■ What to produce: Reproduce the lines from the beginning of the records below through the line containing "pos(206,576)", including both ends and altering nothing.

■ Entries on locating words and elements:
+++

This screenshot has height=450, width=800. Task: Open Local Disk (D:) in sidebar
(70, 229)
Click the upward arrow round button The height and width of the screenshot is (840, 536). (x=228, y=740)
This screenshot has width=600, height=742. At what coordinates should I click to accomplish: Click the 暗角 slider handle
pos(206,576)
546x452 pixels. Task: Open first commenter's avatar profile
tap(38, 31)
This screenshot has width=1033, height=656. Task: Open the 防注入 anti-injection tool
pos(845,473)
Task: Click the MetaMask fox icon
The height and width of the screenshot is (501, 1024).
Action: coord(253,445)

+++

■ Task solution:
This screenshot has height=450, width=800. Task: Open Local Disk (D:) in sidebar
(70, 229)
Click the upward arrow round button The height and width of the screenshot is (840, 536). (x=228, y=740)
This screenshot has width=600, height=742. At what coordinates should I click to accomplish: Click the 暗角 slider handle
pos(206,576)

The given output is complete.